A monster rises out of the sands.
As I slip between the coarse grains,
sinking lower, losing my footing,
It towers over me; passing its hungry eyes across me.
Resting on the eyes of my dead friend beside me.
It eats her instead.
Many of my parishioners are going out to hike in Woodbine.
They set out, one by one, leaving past the laundry building to go explore the swamp.
My sister leaves, and I wait by the door to watch her go.
As I turn back into the house, from the other direction I see the sky has grown angry.
Clouds are rushing in and forming deep dark caverns.
As I check my window, to see what is coming, I glimpse a tornado rushing for me.
I run to the back of the house, but there is nowhere to hide.
The tornado finds me and…
I wake up. Frozen in terror. I literally cannot move. I am so stuck in my solid corpse pose that I must fully awaken to pry my hands apart. What did I do to deserve these images? Clearly affected by my drugs.
A later night, I am alone in my house. I cannot fall asleep because I am thinking of the things that are coming to steal me away. Clearly, paranoia is overtaking me, even though I know nothing will happen. Will nothing happen? What is that? Why can I not hear anything? If I scream who will hear me? If they hear me, will they come?

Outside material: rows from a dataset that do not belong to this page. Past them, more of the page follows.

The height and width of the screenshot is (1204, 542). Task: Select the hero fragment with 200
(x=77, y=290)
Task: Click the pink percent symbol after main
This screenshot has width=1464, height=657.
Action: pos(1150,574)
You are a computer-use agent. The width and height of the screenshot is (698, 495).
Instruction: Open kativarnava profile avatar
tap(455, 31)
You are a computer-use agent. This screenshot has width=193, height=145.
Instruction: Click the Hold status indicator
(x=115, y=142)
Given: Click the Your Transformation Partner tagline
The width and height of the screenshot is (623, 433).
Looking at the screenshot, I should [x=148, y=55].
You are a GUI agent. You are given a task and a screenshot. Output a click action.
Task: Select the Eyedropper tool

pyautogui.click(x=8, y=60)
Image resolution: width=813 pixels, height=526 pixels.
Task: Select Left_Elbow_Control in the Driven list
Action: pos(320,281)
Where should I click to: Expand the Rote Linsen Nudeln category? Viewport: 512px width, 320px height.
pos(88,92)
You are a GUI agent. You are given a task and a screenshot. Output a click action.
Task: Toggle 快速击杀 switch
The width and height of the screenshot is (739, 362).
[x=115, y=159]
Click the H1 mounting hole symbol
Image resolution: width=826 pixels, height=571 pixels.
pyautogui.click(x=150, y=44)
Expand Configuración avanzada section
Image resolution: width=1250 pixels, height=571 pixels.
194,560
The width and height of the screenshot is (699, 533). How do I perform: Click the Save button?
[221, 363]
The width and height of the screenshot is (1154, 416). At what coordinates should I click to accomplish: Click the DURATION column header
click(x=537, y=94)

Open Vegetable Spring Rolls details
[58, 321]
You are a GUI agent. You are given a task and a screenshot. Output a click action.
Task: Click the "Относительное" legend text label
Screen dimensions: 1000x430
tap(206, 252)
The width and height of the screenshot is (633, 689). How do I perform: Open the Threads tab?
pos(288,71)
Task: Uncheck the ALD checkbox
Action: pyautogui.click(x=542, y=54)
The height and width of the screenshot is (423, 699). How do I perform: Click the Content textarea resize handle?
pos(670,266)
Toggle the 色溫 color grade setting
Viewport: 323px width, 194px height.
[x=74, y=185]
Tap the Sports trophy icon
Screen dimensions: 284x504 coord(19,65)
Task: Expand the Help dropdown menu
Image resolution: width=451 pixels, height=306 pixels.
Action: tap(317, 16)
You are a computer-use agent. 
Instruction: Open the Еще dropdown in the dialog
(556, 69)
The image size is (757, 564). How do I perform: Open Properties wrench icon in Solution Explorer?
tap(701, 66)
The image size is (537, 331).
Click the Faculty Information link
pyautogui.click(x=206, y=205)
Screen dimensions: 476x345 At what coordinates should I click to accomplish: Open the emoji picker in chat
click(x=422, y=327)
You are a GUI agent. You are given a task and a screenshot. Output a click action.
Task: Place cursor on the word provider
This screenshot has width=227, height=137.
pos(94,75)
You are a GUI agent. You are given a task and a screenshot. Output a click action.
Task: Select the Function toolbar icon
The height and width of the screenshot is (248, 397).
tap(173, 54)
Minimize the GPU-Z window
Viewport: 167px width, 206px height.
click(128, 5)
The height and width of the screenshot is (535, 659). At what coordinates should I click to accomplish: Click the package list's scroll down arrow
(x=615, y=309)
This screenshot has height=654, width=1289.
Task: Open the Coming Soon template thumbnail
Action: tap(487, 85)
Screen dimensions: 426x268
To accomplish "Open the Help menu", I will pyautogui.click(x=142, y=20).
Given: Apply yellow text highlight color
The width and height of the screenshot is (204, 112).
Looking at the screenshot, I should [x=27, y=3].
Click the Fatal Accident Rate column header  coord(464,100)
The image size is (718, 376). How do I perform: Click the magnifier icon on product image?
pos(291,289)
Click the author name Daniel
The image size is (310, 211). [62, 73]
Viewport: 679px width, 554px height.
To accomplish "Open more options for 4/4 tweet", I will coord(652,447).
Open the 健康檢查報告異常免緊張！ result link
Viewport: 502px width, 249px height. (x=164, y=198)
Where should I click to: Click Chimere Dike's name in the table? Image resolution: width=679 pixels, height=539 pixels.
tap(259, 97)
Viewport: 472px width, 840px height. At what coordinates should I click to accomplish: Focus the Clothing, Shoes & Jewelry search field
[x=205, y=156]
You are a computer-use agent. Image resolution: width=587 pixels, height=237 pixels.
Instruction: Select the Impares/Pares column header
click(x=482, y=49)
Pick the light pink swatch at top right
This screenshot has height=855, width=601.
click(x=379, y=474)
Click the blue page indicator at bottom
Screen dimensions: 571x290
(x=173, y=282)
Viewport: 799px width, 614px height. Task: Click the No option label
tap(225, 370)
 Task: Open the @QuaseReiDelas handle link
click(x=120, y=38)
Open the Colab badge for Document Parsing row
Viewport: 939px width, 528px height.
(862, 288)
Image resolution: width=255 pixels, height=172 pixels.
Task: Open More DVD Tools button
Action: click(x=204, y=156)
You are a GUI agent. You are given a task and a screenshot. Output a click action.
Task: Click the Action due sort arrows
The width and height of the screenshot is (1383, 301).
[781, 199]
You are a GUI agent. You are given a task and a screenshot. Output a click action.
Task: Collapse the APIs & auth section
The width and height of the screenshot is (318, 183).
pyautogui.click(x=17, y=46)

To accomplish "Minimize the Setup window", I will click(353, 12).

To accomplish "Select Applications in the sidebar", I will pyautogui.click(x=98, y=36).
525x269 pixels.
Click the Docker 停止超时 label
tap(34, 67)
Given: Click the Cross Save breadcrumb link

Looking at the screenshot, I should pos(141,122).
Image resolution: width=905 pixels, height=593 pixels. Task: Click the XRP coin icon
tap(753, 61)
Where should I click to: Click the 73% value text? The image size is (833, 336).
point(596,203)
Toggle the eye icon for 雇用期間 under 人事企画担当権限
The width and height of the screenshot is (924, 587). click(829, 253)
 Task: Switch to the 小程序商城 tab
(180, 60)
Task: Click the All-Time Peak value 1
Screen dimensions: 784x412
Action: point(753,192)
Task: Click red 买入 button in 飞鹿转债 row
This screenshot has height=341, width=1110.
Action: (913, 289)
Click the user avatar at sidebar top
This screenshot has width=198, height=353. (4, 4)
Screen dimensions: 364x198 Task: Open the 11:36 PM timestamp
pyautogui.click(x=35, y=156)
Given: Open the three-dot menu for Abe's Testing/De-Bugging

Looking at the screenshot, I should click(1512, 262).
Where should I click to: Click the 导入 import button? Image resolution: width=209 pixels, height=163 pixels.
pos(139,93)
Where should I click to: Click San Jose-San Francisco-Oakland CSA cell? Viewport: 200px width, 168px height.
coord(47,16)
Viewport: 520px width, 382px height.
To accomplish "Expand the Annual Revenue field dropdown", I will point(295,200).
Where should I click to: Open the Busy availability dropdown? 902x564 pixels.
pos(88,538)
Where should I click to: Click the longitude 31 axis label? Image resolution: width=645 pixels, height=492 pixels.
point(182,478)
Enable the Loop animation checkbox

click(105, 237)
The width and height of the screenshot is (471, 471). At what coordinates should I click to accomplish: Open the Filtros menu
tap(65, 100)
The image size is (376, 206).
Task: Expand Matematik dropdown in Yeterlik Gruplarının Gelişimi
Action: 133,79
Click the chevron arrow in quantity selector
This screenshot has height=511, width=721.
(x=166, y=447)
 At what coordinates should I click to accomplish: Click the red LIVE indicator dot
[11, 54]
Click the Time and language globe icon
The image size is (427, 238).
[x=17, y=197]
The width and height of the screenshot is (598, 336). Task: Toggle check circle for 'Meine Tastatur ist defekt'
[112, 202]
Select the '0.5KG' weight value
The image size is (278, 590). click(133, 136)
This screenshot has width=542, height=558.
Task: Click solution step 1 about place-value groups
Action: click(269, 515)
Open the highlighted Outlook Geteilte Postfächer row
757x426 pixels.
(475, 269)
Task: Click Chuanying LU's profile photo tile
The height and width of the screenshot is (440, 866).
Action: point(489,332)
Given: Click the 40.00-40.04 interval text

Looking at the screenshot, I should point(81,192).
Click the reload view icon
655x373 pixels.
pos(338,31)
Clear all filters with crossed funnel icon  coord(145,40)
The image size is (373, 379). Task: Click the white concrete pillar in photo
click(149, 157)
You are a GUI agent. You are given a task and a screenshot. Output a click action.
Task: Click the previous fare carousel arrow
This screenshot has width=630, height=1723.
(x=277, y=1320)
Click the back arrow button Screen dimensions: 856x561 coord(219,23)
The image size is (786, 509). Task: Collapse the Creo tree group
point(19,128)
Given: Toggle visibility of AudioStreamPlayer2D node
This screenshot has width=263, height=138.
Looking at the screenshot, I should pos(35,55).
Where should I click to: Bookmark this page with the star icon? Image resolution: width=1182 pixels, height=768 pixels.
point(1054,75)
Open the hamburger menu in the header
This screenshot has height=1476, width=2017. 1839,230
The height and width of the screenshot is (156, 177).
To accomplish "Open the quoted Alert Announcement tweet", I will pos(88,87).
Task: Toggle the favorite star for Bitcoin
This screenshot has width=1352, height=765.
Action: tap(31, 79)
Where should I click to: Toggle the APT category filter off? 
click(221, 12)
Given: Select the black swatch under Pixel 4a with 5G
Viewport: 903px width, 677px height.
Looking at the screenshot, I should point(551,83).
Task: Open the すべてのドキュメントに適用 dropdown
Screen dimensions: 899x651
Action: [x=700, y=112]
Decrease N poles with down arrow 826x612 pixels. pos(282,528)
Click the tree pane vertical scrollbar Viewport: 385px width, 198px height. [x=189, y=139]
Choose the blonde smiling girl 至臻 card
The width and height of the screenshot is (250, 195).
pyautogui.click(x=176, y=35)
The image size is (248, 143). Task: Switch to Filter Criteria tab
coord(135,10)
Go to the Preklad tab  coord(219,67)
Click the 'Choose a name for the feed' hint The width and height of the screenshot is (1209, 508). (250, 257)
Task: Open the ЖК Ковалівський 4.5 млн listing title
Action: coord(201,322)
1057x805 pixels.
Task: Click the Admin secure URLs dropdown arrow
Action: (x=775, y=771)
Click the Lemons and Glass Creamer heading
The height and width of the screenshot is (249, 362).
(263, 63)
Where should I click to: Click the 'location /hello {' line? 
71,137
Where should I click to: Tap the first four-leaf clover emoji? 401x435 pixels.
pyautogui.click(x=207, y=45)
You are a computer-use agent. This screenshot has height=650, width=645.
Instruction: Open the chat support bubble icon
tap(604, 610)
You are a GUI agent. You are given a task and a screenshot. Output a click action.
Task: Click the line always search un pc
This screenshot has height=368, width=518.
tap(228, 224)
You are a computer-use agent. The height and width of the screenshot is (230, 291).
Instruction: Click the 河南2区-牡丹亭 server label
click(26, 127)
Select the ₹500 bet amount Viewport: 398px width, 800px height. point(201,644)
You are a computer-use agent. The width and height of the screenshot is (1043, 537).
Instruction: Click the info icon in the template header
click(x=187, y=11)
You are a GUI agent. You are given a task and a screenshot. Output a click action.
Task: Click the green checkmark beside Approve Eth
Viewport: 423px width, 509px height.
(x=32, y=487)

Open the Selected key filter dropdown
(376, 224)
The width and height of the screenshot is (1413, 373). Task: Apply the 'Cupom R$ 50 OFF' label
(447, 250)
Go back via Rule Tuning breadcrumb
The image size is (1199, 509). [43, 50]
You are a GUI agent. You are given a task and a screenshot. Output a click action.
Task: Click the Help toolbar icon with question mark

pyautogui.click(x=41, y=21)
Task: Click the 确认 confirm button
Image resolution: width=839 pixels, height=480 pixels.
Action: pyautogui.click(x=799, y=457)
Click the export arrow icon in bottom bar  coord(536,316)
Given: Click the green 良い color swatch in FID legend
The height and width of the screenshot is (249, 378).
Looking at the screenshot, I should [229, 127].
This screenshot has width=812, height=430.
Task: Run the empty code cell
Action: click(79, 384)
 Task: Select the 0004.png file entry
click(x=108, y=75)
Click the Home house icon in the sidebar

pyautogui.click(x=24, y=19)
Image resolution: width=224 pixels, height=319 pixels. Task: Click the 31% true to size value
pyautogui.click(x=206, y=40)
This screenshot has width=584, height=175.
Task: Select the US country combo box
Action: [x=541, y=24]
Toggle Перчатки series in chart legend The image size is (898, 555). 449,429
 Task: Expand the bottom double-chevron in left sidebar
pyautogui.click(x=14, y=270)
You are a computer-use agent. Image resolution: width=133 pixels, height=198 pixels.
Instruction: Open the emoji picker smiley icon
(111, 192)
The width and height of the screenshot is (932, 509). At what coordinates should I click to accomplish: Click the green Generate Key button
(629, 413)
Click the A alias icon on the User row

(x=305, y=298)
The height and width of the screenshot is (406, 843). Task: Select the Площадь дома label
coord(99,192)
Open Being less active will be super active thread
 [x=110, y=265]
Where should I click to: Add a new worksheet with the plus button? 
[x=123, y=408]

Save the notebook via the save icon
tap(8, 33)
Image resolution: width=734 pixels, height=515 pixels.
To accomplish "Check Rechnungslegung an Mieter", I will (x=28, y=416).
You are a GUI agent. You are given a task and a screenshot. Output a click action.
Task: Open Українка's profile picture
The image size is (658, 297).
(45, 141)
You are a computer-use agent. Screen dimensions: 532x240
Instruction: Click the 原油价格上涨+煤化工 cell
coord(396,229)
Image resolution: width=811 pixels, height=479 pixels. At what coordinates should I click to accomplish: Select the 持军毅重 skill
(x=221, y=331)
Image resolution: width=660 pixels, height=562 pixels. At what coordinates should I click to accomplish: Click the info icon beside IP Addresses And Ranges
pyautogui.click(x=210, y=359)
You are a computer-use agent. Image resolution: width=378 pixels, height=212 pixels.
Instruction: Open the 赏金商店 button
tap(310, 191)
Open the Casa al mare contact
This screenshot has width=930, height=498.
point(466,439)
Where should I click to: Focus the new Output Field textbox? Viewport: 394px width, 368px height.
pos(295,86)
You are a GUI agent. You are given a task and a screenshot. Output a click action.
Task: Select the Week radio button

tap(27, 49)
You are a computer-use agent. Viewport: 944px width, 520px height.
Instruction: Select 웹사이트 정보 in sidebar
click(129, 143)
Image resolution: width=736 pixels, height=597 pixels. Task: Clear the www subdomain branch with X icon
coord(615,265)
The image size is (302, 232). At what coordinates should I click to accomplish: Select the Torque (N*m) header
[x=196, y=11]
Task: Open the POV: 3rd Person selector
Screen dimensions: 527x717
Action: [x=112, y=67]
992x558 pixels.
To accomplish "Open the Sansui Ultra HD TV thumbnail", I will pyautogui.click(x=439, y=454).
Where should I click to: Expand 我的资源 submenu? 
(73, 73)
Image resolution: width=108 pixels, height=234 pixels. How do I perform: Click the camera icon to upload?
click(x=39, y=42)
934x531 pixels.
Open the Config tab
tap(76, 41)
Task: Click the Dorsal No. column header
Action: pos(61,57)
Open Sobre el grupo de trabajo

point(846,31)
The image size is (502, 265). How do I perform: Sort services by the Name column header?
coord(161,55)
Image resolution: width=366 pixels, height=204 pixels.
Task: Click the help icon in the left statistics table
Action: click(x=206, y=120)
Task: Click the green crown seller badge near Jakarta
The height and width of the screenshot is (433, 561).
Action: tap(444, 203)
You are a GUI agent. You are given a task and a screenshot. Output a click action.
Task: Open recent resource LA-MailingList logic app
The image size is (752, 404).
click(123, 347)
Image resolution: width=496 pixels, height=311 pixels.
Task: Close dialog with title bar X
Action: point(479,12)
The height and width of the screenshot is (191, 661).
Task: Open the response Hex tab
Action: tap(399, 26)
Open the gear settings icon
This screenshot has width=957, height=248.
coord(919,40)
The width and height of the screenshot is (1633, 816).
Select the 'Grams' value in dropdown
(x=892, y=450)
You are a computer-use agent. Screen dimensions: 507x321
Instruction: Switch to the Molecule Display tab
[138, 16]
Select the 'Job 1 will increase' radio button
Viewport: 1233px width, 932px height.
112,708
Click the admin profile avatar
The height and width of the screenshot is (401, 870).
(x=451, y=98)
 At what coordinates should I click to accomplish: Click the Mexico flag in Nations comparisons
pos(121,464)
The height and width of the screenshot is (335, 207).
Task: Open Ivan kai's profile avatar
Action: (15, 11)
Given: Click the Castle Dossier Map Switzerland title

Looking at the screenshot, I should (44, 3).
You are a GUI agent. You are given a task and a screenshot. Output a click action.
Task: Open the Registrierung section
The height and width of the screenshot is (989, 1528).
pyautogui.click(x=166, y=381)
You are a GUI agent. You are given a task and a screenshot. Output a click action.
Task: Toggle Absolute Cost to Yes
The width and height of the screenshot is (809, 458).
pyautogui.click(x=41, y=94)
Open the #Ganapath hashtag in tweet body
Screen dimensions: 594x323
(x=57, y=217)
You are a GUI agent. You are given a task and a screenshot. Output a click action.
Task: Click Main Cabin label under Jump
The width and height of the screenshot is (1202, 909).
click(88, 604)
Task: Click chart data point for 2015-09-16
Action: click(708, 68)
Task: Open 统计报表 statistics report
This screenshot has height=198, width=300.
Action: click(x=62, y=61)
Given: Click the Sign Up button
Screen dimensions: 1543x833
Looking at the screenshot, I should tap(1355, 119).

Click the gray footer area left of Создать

Eventually, I rest. I become better. I am able to slip peacefully into sleep, until the next night when I cannot sleep because I have foolishly been drinking green tea too close to bedtime. Tossing and turning in the midst of a caffeine stimulated alertness. More annoyed at myself for not preparing for bed than actually being tired. Knowing that I have a full day and week ahead of me, and that sleep would have been a good idea about right now.
When will I get rest? Real rest? Rest that fill me with energy and lets me come to meet you with grace. Until that time, let me meet you with grace anyway. So that when we come together in the end we are ready for anything. Even if there are monsters.